At the same time, she said the city has streamlined and reduced its expenses.
“The fiscal cliff could have been a much larger challenge to the city had we not taken proactive steps,” Ralph said. “These steps include talking to our residents about the fiscal cliff as early at 2014, making strategic transfers, eliminating negative fund balances, refunding existing debt to reduce interest costs and upgrading our fiscal policies ….”
“The city also made a very difficult decision to begin levying the full property tax rate allowable under state law beginning in 2018 because of the state’s elimination of streamline mitigation of state sales tax monies in 2019.
“The mayor and council do support businesses and want them to be successful. We did not make this decision lightly to raise the B&O. At the core, the B&O is a poorly structured tax yet one of the few options the Legislature gives cities to fund operations,” Ralph said.
She said that the city was facing “a significant budget shortfall due to factors beyond our control,” but she and the Council looked at cost cutting ideas and other ways to increase revenue to “remain fiscally sustainable before reallocating revenues cutting more than $2 million in costs by reducing staff and generating new revenue through B & O.”
Boyce: ‘facts to dispel myths’
“First (myth) was there wasn’t any collaboration between the city and the business community on the budget,” said Boyce. “The mayor and the council president rejected the (Chamber of Commerce) request for a conversation about the budget.”
He said the first of the many meetings on the budget was held at the Chamber office, and either the mayor or senior staff were at other meetings regarding the budget and other meetings were attended. Information was available to Chamber members and staff, Boyce said.
“We can not and do not delegate the mayor’s statutory role to draft the budget,” he said, adding that many other suggestions “have been done or are not legal or do not address the general fund.”

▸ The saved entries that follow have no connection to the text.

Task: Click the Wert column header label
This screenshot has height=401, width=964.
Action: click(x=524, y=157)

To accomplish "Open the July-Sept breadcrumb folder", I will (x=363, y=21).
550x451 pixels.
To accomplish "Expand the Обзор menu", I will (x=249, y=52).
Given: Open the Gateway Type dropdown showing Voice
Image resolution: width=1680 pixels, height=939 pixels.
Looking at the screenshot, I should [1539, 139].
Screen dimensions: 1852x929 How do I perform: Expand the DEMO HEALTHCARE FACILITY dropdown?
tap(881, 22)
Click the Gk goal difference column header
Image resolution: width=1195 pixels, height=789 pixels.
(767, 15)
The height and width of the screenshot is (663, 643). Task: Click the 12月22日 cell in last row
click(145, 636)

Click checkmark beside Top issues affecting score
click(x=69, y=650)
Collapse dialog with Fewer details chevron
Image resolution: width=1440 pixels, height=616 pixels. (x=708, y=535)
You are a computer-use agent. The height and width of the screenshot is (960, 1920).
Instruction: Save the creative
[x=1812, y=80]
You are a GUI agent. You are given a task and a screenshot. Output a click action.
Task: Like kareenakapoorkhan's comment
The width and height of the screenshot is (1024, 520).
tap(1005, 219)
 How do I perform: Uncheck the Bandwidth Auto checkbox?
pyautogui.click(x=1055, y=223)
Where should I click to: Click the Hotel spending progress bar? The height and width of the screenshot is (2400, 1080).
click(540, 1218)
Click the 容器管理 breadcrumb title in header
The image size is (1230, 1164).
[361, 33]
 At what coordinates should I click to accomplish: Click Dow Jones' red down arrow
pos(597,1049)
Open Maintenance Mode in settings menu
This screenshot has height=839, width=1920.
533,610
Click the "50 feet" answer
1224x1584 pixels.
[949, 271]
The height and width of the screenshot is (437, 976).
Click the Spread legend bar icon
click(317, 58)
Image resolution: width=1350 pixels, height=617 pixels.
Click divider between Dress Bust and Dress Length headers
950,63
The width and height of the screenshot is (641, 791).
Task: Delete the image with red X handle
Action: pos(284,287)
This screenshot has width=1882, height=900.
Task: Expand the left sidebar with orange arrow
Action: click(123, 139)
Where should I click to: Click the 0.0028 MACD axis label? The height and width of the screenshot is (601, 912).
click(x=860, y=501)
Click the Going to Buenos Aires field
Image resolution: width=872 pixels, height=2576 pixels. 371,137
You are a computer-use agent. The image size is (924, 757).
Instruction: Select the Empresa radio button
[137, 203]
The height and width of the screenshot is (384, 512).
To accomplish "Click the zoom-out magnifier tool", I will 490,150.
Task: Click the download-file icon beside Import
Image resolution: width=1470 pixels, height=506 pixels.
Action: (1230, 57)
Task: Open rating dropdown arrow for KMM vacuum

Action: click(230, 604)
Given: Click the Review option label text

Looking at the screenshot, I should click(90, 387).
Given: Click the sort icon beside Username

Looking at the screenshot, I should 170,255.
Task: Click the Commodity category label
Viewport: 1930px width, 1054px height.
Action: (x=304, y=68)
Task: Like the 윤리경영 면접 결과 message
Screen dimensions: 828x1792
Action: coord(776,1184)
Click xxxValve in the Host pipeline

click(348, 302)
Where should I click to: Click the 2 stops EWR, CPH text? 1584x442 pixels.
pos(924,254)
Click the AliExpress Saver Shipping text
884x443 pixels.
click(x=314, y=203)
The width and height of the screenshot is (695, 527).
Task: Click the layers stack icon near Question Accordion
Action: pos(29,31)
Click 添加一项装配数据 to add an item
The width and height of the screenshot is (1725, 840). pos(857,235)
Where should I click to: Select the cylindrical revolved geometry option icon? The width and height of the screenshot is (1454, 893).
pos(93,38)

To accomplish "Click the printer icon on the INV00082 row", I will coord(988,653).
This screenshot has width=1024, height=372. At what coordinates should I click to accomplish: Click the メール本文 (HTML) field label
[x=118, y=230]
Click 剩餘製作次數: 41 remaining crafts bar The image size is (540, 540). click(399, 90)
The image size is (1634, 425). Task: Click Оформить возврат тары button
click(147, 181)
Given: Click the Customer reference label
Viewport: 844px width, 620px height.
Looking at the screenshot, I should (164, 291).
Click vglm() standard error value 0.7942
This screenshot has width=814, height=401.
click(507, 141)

Ralph there is a myth that all small businesses pay the B&O tax, but “the Council very thoughtfully set the threshold of revenue at what business pay the B&O at $250,000 a year, so if the business makes $250,000 or below, they do not pay any B&O tax to the city of Kent.” She said approximately 55 percent of Kent’s 4,610 registered businesses pay the tax and 45 percent pay no business and occupations tax.
The proposed tax increase from the B&O tax are relatively small, she said, noting that a wholesale business with gross receipts of $1 million, the annual business tax now at $1,140 would 2020 would increase about $360 to $1,500 a year.
Then Boyce said the next Chamber complaint was that the the B&O tax was “restricted to pave the streets.” But he said these are general revenues, under state law, and most use the B&O money for general operations and there are no laws restricting the money to a specific use but the Kent revenue continues to be dedicated to the streets.
To the complaint there is no efficiency in city government, Boyce said Kent has “a low level of and service staffing level for a city of its size.” The number of employees per level of population is “actually decreased” since 2011, said the Council president.
“We have continued to make cuts, have not expanded any new program.” Boyce said, adding that the increase will cause businesses to leave town is a decision any business makes on what the strength of its revenues are, and not a tax alone.
Mayor Ralph said the budget will be up for final approval on Nov. 20.
Earlier, Mayor Ralph introduced Margaret Yetter, the court administrator for Kent Municipal Court, as the staff nominated employee of the month. The Council also approved a proclamation making Nov. 11 as Veterans Day of Remembrance.